**EXERCISE PROMPT:**
Beneath this line is the data. Output exactly the lines from the line with "Einstellungen ansehen (453, 2553)" to the line with "Decline (367, 70)", both ends included, and nothing more.
****************
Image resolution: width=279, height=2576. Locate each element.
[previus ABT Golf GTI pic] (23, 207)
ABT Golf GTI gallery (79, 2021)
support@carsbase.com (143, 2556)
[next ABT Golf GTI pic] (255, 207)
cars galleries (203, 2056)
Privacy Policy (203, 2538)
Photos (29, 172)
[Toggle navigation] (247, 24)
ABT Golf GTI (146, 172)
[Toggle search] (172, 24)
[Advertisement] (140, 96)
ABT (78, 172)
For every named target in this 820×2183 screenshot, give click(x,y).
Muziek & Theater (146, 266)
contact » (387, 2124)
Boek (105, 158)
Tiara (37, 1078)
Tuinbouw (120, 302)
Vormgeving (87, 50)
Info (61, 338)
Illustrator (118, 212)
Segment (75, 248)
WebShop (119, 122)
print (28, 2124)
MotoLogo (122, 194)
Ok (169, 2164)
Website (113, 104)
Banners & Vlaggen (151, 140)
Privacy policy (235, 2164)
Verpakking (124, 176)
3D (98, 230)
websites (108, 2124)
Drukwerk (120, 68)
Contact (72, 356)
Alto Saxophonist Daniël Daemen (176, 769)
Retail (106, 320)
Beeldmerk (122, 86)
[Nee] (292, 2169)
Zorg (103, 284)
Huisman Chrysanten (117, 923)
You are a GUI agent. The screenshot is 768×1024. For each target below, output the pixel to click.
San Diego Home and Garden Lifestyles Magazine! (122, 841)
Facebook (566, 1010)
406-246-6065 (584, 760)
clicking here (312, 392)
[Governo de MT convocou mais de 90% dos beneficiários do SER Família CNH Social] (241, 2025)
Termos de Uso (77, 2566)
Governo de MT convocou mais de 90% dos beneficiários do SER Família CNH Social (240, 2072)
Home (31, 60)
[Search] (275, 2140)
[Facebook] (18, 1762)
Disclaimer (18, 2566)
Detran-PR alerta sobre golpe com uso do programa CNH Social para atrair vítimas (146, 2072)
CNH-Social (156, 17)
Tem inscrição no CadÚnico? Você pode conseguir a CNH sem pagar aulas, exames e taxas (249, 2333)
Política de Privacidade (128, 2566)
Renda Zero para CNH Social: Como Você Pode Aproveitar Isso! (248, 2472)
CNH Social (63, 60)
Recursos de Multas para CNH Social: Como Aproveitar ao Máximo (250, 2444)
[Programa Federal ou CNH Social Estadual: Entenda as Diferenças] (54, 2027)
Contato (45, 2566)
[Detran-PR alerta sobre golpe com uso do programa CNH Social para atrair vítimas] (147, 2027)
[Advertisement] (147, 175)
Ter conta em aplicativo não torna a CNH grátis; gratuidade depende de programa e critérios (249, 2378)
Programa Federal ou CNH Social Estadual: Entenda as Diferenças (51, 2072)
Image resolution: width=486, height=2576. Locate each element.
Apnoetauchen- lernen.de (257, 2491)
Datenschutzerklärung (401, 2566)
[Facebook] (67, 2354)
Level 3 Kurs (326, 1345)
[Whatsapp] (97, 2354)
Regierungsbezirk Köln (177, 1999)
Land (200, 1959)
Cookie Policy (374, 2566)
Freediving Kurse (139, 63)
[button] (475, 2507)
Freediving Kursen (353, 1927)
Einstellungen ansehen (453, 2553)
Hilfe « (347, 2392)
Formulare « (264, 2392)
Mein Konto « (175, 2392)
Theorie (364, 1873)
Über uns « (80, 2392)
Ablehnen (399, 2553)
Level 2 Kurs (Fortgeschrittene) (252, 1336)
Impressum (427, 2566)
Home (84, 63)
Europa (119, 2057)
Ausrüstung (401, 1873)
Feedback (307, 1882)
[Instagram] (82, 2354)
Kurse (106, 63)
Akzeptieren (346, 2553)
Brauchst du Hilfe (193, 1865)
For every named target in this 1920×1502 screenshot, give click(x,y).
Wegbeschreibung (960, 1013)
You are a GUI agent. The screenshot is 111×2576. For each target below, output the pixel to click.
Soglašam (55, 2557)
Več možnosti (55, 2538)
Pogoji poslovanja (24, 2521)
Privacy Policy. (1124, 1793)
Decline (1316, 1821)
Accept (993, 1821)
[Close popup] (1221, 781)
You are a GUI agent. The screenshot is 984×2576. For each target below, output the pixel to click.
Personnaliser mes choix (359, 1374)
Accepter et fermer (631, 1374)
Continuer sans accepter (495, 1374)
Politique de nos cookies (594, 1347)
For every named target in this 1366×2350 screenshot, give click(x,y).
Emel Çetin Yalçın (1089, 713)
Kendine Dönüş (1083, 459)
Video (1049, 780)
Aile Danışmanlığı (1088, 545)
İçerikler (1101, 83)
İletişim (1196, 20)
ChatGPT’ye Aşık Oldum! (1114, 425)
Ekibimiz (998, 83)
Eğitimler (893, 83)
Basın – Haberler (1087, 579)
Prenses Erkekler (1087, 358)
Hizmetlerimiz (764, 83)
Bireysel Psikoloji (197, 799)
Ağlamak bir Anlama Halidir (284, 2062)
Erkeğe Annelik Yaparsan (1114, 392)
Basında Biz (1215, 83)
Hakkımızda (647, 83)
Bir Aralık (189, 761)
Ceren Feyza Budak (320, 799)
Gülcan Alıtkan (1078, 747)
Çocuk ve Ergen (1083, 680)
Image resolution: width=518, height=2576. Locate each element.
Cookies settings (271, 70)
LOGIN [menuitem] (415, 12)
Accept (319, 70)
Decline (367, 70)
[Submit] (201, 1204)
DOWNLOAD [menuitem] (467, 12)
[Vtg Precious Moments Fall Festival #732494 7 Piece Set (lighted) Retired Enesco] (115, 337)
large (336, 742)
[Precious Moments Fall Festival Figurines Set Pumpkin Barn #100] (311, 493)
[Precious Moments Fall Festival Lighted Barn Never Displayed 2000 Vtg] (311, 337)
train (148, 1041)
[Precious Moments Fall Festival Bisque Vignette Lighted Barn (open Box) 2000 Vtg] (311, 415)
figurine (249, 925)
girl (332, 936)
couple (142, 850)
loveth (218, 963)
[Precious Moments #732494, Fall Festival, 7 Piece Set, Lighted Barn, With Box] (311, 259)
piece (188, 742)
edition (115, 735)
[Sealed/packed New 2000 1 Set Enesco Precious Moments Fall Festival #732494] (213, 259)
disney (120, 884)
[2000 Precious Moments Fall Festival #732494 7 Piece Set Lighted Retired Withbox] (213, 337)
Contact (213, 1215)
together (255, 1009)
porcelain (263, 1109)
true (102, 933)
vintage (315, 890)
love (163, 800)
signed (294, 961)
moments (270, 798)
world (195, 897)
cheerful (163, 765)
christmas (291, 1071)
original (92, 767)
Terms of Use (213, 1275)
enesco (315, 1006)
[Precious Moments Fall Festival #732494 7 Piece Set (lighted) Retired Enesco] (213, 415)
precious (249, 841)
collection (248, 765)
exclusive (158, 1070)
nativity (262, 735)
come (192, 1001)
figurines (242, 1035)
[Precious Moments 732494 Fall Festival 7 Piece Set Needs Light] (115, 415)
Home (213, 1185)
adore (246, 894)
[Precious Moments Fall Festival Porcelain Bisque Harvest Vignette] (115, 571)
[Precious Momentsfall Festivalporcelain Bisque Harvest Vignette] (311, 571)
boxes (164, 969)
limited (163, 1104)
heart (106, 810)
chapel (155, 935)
****************
**EXPECTED OUTPUT:**
Einstellungen ansehen (453, 2553)
Hilfe « (347, 2392)
Formulare « (264, 2392)
Mein Konto « (175, 2392)
Theorie (364, 1873)
Über uns « (80, 2392)
Ablehnen (399, 2553)
Level 2 Kurs (Fortgeschrittene) (252, 1336)
Impressum (427, 2566)
Home (84, 63)
Europa (119, 2057)
Ausrüstung (401, 1873)
Feedback (307, 1882)
[Instagram] (82, 2354)
Kurse (106, 63)
Akzeptieren (346, 2553)
Brauchst du Hilfe (193, 1865)
For every named target in this 1920×1502 screenshot, give click(x,y).
Wegbeschreibung (960, 1013)
You are a GUI agent. The screenshot is 111×2576. For each target below, output the pixel to click.
Soglašam (55, 2557)
Več možnosti (55, 2538)
Pogoji poslovanja (24, 2521)
Privacy Policy. (1124, 1793)
Decline (1316, 1821)
Accept (993, 1821)
[Close popup] (1221, 781)
You are a GUI agent. The screenshot is 984×2576. For each target below, output the pixel to click.
Personnaliser mes choix (359, 1374)
Accepter et fermer (631, 1374)
Continuer sans accepter (495, 1374)
Politique de nos cookies (594, 1347)
For every named target in this 1366×2350 screenshot, give click(x,y).
Emel Çetin Yalçın (1089, 713)
Kendine Dönüş (1083, 459)
Video (1049, 780)
Aile Danışmanlığı (1088, 545)
İçerikler (1101, 83)
İletişim (1196, 20)
ChatGPT’ye Aşık Oldum! (1114, 425)
Ekibimiz (998, 83)
Eğitimler (893, 83)
Basın – Haberler (1087, 579)
Prenses Erkekler (1087, 358)
Hizmetlerimiz (764, 83)
Bireysel Psikoloji (197, 799)
Ağlamak bir Anlama Halidir (284, 2062)
Erkeğe Annelik Yaparsan (1114, 392)
Basında Biz (1215, 83)
Hakkımızda (647, 83)
Bir Aralık (189, 761)
Ceren Feyza Budak (320, 799)
Gülcan Alıtkan (1078, 747)
Çocuk ve Ergen (1083, 680)
Image resolution: width=518, height=2576. Locate each element.
Cookies settings (271, 70)
LOGIN [menuitem] (415, 12)
Accept (319, 70)
Decline (367, 70)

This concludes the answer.